— Task requirements —
A: In the records, substitute "button" for each "icon" in the lines starting with the line containing "Expand the '5 more' caption languages" and going on through the line containing "Click the On", and give those lines again with everything else unchanged.
B: Resume the photocell testing sketch after its last line shown.

— Passage to read —
In this case, our 'bucket' is a 0.1uF ceramic capacitor. You can change the capacitor nearly any way you want but the timing values will also change. 0.1uF seems to be an OK place to start for these photocells. If you want to measure brighter ranges, use a 1uF capacitor. If you want to measure darker ranges, go down to 0.01uF.

/* Photocell simple testing sketch.
Connect one end of photocell to power, the other end to pin 2.
Then connect one end of a 0.1uF capacitor from pin 2 to ground
For more information see www.ladyada.net/learn/sensors/cds.html */

int photocellPin = 2; // the LDR and cap are connected to pin2
int photocellReading; // the digital reading
int ledPin = 13; // you can just use the 'built in' LED

void setup(void) {
// We'll send debugging information via the Serial monitor
Serial.begin(9600);
pinMode(ledPin, OUTPUT); // have an LED for output
}

void loop(void) {
// read the resistor using the RCtime technique
photocellReading = RCtime(photocellPin);

if (photocellReading == 30000) {
// if we got 30000 that means we 'timed out'
Serial.println("Nothing connected!");
} else {
Serial.print("RCtime reading = ");
Serial.println(photocellReading); // the raw analog reading

// The brighter it is, the faster it blinks!

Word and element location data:
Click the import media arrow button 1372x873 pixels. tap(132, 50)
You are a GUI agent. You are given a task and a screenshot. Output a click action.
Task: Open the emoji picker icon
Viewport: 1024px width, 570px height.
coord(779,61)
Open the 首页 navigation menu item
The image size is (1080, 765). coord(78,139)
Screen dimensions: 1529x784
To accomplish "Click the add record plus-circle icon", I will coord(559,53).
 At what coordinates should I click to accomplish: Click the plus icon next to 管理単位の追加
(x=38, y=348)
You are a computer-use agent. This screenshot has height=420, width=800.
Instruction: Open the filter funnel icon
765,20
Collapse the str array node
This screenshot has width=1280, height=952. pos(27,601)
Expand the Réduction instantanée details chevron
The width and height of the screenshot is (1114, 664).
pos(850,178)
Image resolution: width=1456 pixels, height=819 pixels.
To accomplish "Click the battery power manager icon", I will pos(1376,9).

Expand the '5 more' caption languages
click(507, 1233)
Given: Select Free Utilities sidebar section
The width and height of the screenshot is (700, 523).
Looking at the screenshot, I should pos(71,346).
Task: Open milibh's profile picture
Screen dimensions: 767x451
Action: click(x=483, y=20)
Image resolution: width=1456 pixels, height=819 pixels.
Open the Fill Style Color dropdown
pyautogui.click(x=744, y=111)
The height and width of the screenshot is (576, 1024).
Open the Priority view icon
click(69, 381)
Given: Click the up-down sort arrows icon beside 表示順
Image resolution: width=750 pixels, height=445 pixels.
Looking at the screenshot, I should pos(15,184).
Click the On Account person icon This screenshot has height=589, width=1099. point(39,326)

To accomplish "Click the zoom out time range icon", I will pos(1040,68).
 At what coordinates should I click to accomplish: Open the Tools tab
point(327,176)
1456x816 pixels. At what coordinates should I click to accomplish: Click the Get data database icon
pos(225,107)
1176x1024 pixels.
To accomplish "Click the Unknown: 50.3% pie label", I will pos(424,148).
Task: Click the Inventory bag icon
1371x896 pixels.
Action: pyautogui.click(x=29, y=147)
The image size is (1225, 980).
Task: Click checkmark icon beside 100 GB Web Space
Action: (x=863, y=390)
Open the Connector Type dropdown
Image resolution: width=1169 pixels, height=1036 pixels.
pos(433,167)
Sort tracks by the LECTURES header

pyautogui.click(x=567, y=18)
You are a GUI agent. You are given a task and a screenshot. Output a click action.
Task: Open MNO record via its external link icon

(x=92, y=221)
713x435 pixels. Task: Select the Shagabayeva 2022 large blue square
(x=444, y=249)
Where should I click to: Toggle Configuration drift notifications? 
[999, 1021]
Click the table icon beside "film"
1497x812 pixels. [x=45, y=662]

— Final answers —
A:
Expand the '5 more' caption languages
click(507, 1233)
Given: Select Free Utilities sidebar section
The width and height of the screenshot is (700, 523).
Looking at the screenshot, I should pos(71,346).
Task: Open milibh's profile picture
Screen dimensions: 767x451
Action: click(x=483, y=20)
Image resolution: width=1456 pixels, height=819 pixels.
Open the Fill Style Color dropdown
pyautogui.click(x=744, y=111)
The height and width of the screenshot is (576, 1024).
Open the Priority view button
click(69, 381)
Given: Click the up-down sort arrows button beside 表示順
Image resolution: width=750 pixels, height=445 pixels.
Looking at the screenshot, I should pos(15,184).
Click the On Account person button This screenshot has height=589, width=1099. point(39,326)

B:
digitalWrite(ledPin, HIGH);
delay(photocellReading);
digitalWrite(ledPin, LOW);
delay(photocellReading);
}
delay(100);
}

// Uses a digital pin to measure a resistor (like an FSR or photocell!)
// We do this by having the resistor feed current into a capacitor and
// counting how long it takes to get to Vcc/2 (for most arduinos, thats 2.5V)
int RCtime(int RCpin) {
int reading = 0; // start with 0

// set the pin to an output and pull to LOW (ground)
pinMode(RCpin, OUTPUT);
digitalWrite(RCpin, LOW);

// Now set the pin to an input and...
pinMode(RCpin, INPUT);
while (digitalRead(RCpin) == LOW) { // count how long it takes to rise up to HIGH
reading++; // increment to keep track of time

if (reading == 30000) {
// if we got this far, the resistance is so high
// its likely that nothing is connected!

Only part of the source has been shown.